EAGAN, Minn. — MISO’s system is at the mercy of faster interconnections of new resources and retirement delays, executives said in a quarterly address to the board and stakeholders.  

MISO CEO John Bear said he wants to get to the bottom of why resources can’t be built sooner. MISO is sitting on a stockpile of about 50 GW across 316 projects that have been approved to connect to the system but are experiencing holdups in construction.
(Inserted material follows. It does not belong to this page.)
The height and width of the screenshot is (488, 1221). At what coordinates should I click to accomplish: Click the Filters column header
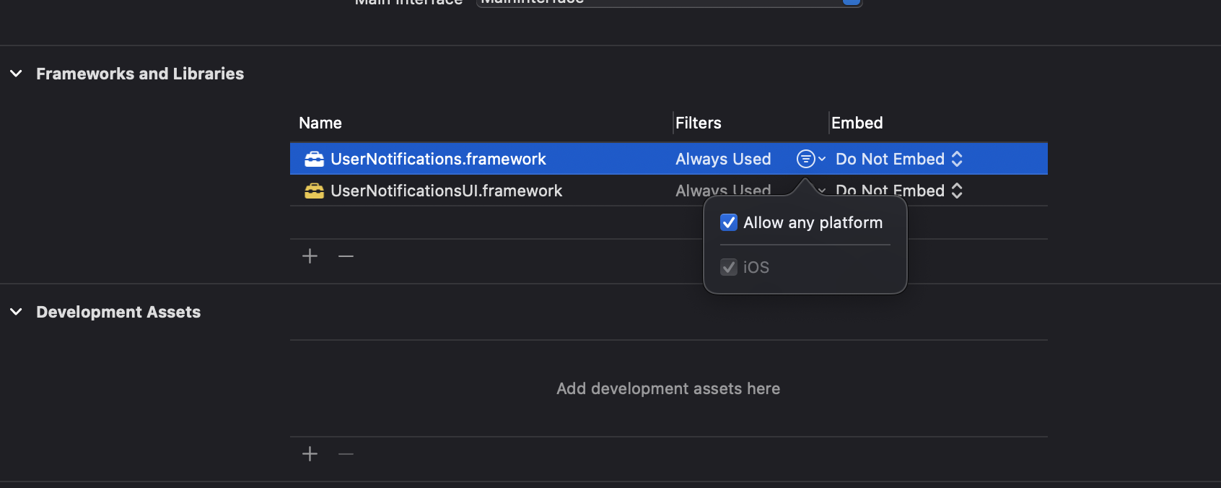698,123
According to MISO, the projects experience an average of 650 days to commercial operation.  

Bear said the mostly intermittent generation in the queue isn’t a full substitute for the baseload generation that continues to fall off its system. 

“You’ve got a mismatch of reliability attributes coming on the system,” Bear said during a June 27 board meeting. “We’ve got a lot of work to do to slow down the retirements and speed up the additions coming onto the system.”  

Senior Vice President and Chief Customer Officer Todd Hillman likened the “enormity” of MISO’s transition to a Rubik’s cube where members twist cubes to get one side monochromatic and then realize other sides remain multicolored. He said he expects hitches as utilities work out how to solve the puzzle.  

Hillman said members want to achieve decarbonization while paying attention to reliability and affordability. But he also said MISO expects anywhere from 12 GW to 14 GW of load growth in coming years from data centers alone.  

“That would be like adding 11 million homes. And these have much higher capacity factors than homes. That’s just a gigantic addition to a grid that’s already stressed,” Hillman said. He added that “poor visibility into the magnitude and timing of large load additions is putting at risk our ability to reliably accommodate them.” 

MISO said announced load additions in the footprint from manufacturing projects and data centers total more than 8 GW. Broken down, the projects account for 3 GW apiece in MISO’s South and Central regions and 2.4 GW in the North region. All projects aim to be online by 2030.  

Stakeholder Services Executive Director Suzie Jaworowski said MISO maintains and updates a list of announced load additions so members can decide how to prepare.  

Last month, MISO and the Organization of MISO States said if members don’t delay retirements or bring more resources online than typically occur historically, a potential 2.7-GW deficit next year could balloon to 14 GW in 2029. (See OMS-MISO RA Survey: Potential 14-GW Capacity Deficit by Summer 2029.)  

Bear said MISO should delve into probabilistic load forecasting. He said it’s clear its deterministic load forecasting based on historical experiences won’t keep MISO best prepared.  

Despite striking more than 20 GW in generator interconnection agreements last year, MISO experiences an average of just 5 GW per year of nameplate capacity coming online. In a separate meeting, Vice President of System Planning Aubrey Johnson also said longstanding construction lags persist and MISO and developers need to find ways to accelerate in-service dates.  

“The number of gigawatts coming online is insufficient for what we’re seeing coming,” he said during a June 25 meeting of System Planning Committee of the MISO Board of Directors.